住人は唐突に話題を変え、壁際にずらっと並んだ棚を示した。


“苦しみ食材”、“悩み調味料”……

棚には数えきれない程の種類か並んでいた。

どれもこれも体に悪そうなものばかり。


『これを見せるとみんなが誉めるのよ。すごいですねって。鍋の大きさや、かき混ぜ方を誉めてくれた人もいたわ』


確かにすごい数で、棚の上に整理されて置いてあった。


私はその一つを手にとって見てみた。


悩み調味料のラベルには

“まばたきすること”

と書いてあった。


違うものを見てみると

“息を吸うこと”、“聞こえること”

などがあった。


「?、この “息を吸うこと” は、楽しみ調味料にもなりますよね?」


すると住人はすごい形相になり、私の手にあった調味料を荒々しく奪い取って瓶ごと鍋の中へ放り込んだ。

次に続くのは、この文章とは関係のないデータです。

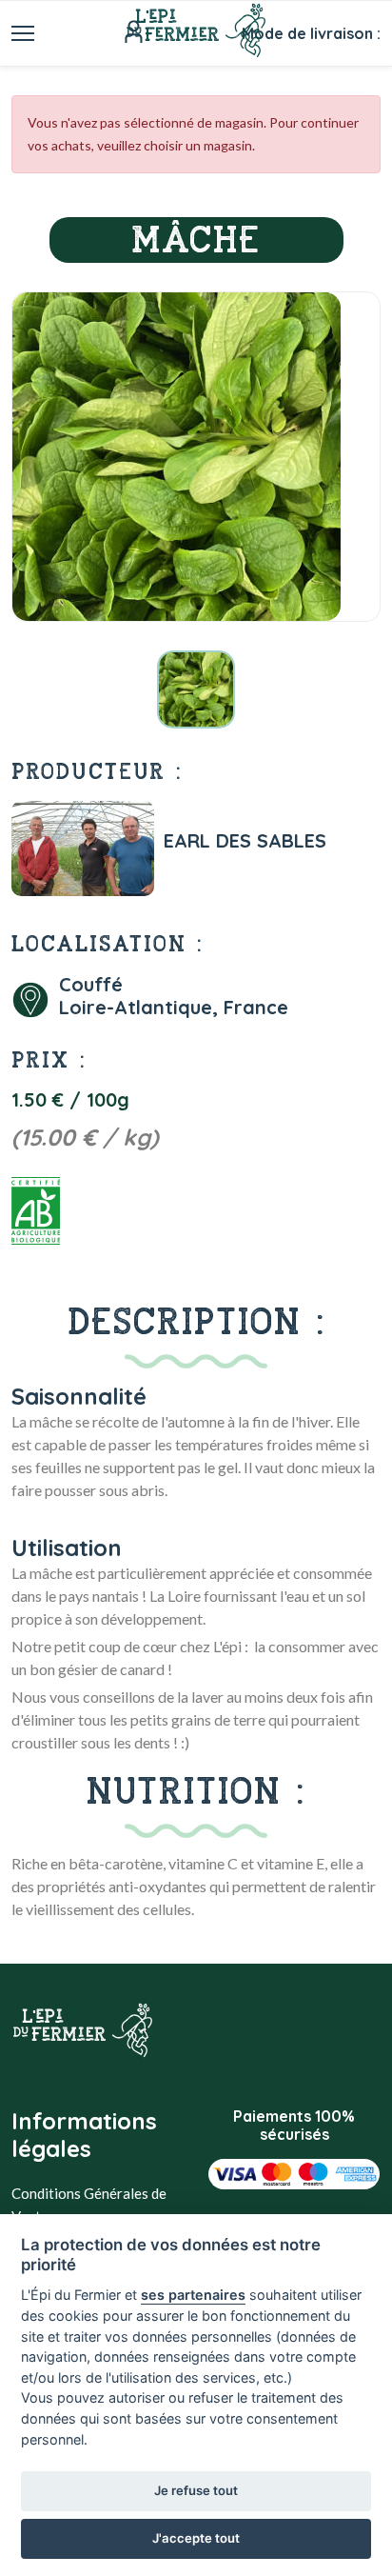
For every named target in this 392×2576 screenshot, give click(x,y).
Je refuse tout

さきほどの “素朴な疑問” のような質問は、見事にもみ消された。



『誉めてくれない人はキライなの。私の思い通りの言葉をくれないとイヤなのよ』



私は再び誉めどころを探してみたが、疑問しか思い浮かばない。

まだひとつも住人に対して根本的な理解をしていないからだ。


「この大鍋、何で煮詰め続けているのですか?」

“素朴な疑問” のような質問が続いてしまう。


『…』


「美味しく食べる為に煮詰めているのですか?」


『そ…そうなのよ。美味しくなるように煮詰めているのよ!』


「では、何故増え続けているのですか?」



『…私、寂しいの』

答えたくない質問には沈黙か、話題を変えることで無かったことにするらしい。


「なんで寂しいのですか?」


『私のことを理解してくれる人がいないからよ!』


「ええと…先ほど私が質問したのは、あなたを理解するためのものですが…」


『私に都合の良い質問しか受け付けないの!』



ここの住人に都合が良い質問とは何だろう?

何も理解していないのに、上手く質問できるだろうか?



とても難しい問題だ、と私は思った。